Q: You must have read in papers recently announced the National Education Policy now, which has been hailed as a big game changer, it can change the education system in India, for the better. You have been associated with education for the last four- five decades. What are your thoughts about India’s newly announced education policy?
A: Let me comment on one piece, which is sort of related to my own work, which is the piece about what you should try to do for the first five years, from kindergarten to or whatever to from class minus three to plus two. Basically, whatever the classes three, people should have basic competences down to basic math and reading down. I would say that the data suggests that we can be ambitious, but then we don’t realize it, we don’t do it, we don’t have the systems on the ground to actually deliver, we promise a lot and then not deliver, that seems to be the way it’s gone. I don’t mind saying that we’ll set the first years to just build a base, I think we can do that. I really do think that what is critical is the transition from that to a teaching context. So I think, it’s fine to not teach content in class one, maybe it’s okay for people to just focus on basic skills and build up basic skills till they are whatever, seven or something and then start to learn content. I’m sort of sympathetic to this. But I think what is really important is to notice that the ambition has been built off the fact that we have generally failed to do that. 50% of children in Class five can’t do second grade arithmetic. That’s the fact from awesome, year after year. So I feel, it’s important that we recognize that we’re going to fail even though our goal is to get them all up and running by class three, they will fail. So , we have to think of what to do about that. We have to build a system that’s much more robust, which goes back to them and say, look at the work that Prathama has done, for example, and other approaches as well to make sure that nobody remains there.

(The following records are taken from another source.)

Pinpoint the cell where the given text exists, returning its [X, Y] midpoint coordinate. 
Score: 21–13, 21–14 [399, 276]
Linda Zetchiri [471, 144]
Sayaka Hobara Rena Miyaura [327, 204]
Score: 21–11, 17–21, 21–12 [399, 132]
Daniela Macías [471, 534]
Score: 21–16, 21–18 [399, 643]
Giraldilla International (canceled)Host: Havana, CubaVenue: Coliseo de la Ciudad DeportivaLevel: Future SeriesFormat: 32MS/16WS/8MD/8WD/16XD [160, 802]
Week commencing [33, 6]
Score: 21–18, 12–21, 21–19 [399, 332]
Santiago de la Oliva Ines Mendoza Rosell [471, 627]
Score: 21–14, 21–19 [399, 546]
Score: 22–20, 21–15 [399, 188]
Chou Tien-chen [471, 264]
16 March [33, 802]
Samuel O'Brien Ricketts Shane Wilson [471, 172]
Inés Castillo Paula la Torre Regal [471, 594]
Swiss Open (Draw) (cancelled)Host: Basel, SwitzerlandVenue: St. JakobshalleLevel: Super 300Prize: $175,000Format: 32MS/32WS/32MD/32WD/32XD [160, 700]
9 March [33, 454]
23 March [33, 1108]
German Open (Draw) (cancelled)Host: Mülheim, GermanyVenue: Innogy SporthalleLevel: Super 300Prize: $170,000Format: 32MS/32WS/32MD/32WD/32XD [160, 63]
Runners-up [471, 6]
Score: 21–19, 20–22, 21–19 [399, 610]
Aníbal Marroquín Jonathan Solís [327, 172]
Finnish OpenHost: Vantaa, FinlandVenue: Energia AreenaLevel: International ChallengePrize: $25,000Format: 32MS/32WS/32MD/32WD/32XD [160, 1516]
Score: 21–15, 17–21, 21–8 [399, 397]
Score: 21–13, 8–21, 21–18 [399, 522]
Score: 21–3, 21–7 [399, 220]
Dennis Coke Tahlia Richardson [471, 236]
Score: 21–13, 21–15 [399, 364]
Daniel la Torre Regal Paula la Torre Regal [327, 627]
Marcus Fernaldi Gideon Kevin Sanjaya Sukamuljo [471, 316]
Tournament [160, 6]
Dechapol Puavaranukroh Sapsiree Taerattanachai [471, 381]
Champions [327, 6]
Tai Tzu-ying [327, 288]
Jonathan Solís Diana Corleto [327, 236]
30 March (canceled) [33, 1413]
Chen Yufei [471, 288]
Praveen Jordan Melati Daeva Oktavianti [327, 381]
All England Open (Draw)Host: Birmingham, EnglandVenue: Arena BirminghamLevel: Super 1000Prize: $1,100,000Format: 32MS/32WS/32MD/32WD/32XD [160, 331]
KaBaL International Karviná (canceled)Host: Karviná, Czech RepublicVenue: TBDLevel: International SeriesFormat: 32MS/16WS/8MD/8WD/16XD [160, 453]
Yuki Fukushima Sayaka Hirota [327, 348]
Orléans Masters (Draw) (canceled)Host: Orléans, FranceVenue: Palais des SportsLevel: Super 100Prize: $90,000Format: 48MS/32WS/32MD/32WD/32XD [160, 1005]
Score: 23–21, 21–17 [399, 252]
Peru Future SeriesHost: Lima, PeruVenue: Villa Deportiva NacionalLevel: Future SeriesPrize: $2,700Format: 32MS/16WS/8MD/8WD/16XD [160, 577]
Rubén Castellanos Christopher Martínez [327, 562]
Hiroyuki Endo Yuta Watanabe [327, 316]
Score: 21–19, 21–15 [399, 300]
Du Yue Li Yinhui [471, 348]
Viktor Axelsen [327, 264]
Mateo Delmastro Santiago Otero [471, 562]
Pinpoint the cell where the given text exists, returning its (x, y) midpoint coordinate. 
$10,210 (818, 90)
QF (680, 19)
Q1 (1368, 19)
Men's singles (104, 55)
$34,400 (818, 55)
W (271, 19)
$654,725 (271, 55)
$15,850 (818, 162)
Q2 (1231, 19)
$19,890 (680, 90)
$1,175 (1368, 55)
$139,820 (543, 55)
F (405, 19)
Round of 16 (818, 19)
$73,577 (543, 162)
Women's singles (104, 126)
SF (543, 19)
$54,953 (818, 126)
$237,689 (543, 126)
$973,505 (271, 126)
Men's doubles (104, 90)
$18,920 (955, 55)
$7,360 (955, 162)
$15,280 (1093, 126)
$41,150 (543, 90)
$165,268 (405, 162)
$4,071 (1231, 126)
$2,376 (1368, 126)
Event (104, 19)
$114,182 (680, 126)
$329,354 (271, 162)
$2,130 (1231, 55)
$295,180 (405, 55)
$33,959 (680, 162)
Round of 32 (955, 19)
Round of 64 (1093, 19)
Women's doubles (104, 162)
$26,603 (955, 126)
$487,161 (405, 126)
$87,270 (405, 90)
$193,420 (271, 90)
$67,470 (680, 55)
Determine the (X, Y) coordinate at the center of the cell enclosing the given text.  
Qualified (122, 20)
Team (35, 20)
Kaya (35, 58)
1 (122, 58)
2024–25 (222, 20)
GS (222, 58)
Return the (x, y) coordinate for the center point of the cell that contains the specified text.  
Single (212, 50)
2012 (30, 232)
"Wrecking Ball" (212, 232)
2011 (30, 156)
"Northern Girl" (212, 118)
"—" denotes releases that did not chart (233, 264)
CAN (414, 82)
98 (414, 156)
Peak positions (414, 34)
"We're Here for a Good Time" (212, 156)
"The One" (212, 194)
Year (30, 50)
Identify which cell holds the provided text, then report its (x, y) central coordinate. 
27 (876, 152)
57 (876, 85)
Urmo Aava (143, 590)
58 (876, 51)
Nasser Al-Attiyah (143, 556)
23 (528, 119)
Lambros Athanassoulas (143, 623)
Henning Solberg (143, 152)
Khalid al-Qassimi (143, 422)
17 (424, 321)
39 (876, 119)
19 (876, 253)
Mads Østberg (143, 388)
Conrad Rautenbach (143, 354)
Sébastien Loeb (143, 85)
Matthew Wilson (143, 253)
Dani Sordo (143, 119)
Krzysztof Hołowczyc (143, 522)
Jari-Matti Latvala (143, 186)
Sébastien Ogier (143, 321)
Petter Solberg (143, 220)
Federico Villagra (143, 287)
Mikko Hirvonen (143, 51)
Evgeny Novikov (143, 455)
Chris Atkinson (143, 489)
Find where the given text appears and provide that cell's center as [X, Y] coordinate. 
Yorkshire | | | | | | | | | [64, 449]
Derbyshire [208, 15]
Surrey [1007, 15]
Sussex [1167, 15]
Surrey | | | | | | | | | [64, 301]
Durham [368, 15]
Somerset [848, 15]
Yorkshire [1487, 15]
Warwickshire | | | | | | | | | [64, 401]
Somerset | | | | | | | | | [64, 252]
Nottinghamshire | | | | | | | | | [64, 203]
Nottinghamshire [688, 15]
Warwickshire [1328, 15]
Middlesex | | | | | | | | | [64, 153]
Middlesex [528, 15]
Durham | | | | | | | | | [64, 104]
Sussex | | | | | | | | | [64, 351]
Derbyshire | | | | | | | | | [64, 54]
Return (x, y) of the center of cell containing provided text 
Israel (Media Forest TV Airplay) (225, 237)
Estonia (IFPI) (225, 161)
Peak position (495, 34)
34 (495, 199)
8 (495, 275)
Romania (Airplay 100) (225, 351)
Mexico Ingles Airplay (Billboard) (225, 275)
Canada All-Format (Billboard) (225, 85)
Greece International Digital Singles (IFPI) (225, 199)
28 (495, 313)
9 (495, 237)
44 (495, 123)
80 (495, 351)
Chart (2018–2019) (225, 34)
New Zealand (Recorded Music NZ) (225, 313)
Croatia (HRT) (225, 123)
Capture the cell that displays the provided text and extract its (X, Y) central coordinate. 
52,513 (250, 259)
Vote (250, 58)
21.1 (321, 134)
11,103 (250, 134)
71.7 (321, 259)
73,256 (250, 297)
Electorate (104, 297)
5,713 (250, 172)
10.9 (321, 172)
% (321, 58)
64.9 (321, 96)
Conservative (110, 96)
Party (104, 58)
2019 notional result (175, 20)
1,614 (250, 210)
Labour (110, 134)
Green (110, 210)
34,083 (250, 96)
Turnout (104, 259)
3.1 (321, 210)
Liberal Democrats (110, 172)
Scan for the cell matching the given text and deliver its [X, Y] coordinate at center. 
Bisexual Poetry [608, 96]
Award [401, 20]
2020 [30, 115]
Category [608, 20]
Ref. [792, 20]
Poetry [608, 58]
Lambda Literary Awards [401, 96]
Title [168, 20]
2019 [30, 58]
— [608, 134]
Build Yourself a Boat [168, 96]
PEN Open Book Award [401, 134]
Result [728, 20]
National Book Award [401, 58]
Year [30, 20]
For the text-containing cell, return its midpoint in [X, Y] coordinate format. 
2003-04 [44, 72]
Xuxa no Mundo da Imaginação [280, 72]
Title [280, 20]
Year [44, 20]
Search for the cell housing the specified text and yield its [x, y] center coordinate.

So it’s not that we say that, in class three, if we haven’t learned to read, that’s it. Now we’re going to go to physics, and you’re going to study nuclear physics.
We have to somehow create transitions and remain mindful of the fact that this system might fail, even the new system might fail. And we need to do whatever is required. Let’s say, 30% of our country, in class three, we need to then have mechanisms for those 30% to have a very quick catch up. And we do have those mechanisms. The sort of problems work is very important, highlighting those mechanisms and how one does it.
But I think we shouldn’t create a new idea and say that this system will solve all the problems. I like to focus on basic skills, but I am worried that we should not just articulate it, we should implement it. We should be mindful that we’re going to fail, in part, and then, we need to do something about it and overcome it.